Bigelow: Amy Goodman says that “the role of the journalist is to go where the silences are.” I think the same thing is true for teachers. You’re pointing out that one of the silences in the curriculum is around social movements—that we need to expose students to the power of social movements as an antidote to despair, as a way of giving people hope about the possibility of what people can do together. It might be worth reminding people that you have a piece that originally appeared in the Progressive called “Unsung Heroes,” posted at the Zinn Education Project website, that specifically addresses this issue of how we respond to student despair.
Let’s go on to a different question. This is from Nick Laskowski, who’s an 8th-grade social studies and language arts teacher at a middle school in San Jose, Calif. Nick writes, “So much of teaching history, especially to children, depends upon telling compelling stories.
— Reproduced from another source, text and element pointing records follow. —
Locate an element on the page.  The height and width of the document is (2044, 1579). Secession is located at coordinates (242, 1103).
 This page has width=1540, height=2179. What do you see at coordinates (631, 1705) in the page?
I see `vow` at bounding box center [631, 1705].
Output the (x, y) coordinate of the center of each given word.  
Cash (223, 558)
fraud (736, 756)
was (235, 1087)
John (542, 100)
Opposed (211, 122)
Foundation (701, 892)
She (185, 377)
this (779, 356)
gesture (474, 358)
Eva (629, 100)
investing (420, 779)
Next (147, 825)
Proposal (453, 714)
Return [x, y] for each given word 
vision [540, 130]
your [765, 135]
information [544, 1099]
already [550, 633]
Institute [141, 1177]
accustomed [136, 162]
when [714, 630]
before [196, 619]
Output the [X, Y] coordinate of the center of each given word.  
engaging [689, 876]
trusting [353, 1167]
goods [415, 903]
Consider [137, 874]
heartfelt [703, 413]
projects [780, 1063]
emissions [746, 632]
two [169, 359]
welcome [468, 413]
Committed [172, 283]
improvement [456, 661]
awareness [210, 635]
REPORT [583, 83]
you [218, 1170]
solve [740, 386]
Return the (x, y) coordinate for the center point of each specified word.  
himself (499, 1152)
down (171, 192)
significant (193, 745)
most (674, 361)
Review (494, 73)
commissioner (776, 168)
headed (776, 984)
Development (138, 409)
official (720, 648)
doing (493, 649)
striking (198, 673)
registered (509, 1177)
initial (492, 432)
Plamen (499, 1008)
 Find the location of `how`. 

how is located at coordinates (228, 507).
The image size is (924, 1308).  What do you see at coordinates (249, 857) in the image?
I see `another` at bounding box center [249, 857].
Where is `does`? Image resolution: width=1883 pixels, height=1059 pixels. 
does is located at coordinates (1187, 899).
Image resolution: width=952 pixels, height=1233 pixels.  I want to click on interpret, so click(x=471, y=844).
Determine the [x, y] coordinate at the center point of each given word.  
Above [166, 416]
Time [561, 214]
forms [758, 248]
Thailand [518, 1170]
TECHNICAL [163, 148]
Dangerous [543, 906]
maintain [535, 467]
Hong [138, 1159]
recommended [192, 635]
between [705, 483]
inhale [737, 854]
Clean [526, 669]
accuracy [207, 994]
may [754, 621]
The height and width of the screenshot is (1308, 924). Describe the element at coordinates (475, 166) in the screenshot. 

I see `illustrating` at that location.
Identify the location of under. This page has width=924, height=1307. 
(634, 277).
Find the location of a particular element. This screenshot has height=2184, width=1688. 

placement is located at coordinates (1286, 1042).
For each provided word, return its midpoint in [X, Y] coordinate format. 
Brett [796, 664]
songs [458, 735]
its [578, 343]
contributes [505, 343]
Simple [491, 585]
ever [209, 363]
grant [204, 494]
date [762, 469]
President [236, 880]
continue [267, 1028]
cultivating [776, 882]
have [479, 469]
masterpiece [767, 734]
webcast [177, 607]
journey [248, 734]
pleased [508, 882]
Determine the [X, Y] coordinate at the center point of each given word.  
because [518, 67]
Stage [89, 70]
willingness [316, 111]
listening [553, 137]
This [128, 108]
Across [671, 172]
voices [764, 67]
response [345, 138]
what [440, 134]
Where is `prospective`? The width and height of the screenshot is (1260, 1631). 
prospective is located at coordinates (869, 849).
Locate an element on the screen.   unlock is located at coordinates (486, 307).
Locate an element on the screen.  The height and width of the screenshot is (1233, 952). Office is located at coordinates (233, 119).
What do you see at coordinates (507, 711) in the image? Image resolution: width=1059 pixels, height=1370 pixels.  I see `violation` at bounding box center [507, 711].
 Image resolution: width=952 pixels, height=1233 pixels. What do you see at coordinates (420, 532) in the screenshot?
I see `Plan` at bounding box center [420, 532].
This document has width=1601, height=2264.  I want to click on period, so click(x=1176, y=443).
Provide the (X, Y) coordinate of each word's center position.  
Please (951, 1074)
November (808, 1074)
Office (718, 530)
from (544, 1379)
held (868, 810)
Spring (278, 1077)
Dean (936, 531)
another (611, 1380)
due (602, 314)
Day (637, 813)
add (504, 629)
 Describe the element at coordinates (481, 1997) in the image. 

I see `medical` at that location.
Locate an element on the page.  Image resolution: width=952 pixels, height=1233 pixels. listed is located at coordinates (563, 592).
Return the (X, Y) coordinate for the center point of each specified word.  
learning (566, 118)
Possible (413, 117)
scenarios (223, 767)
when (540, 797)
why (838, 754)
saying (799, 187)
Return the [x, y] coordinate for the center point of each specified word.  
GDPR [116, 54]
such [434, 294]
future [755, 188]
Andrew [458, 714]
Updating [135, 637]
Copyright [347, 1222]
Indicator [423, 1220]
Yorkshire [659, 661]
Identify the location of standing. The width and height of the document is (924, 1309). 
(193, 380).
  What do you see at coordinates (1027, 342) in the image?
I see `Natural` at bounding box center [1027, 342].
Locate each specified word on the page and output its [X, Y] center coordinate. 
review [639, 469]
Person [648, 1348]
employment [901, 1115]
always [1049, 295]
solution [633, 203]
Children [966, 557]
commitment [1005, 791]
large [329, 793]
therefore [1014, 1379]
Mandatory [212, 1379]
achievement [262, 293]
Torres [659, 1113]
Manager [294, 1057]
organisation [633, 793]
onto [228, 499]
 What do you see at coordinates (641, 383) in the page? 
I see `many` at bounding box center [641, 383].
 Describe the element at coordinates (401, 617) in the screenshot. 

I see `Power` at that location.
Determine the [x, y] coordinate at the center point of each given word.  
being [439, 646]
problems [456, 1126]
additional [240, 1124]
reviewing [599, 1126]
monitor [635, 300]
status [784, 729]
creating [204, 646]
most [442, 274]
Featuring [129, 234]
Do you think that we need a master narrative to tie together the many fascinating episodes of people’s history? And if so, what would that master story or big picture sound like?”
Zinn: That’s a very interesting proposal, commentary, suggestion. I would propose as a master narrative the continual struggle of people for justice, the continual struggle of people for equal rights, because I think this is a theme that runs all through history: the people struggling for a better world. I think all of the information that you can put together in history can fit into that master narrative. You can see the history of the United States as one long struggle for justice by the majority of the American people against a small elite of slave owners, of bondholders, of rich people who have so far dominated our political system and who so far have monopolized the wealth of this country. One long struggle of people for their rights.
Bigelow: Let’s end with a question from Nick Schueller. Nick is working on his master’s in education at the University of Wisconsin-La Crosse and will be student teaching soon. Nick wants to know what your advice would be for a future history teacher.
Zinn: My advice for a future history teacher is, “Don’t obey the rules.” Don’t be intimidated by what they say you must teach. I realize that there’s a practical problem that you don’t want to get fired tomorrow; there’s a practical problem in dealing with the chairman of the department or the principal, the school superintendent or the school committee—these are practical problems. But you must not be so intimidated that you will just follow scrupulously: “Oh, you must use this book.” “You must follow this curriculum.” You have to play a kind of guerilla warfare with the establishment in which you try not to be fired.
Bigelow: This is from the man who was fired.
Zinn: Yes. If you don’t take any risks, you’re not doing the right thing. You have to take risks. You have to be independent-minded. You have to give your students reading materials that they would not ordinarily get. You have to depart from the text. You have to depart from the curriculum. Maybe do enough with the regular text, enough with the curriculum to show that, OK, I’m not ignoring it completely, but no, I’m going to take my students along an independent path.
Think independently, think outside the lines that are set for us by the school administration or the politicians. That’s the most important advice I can give to a young teacher about independence and courage and risk.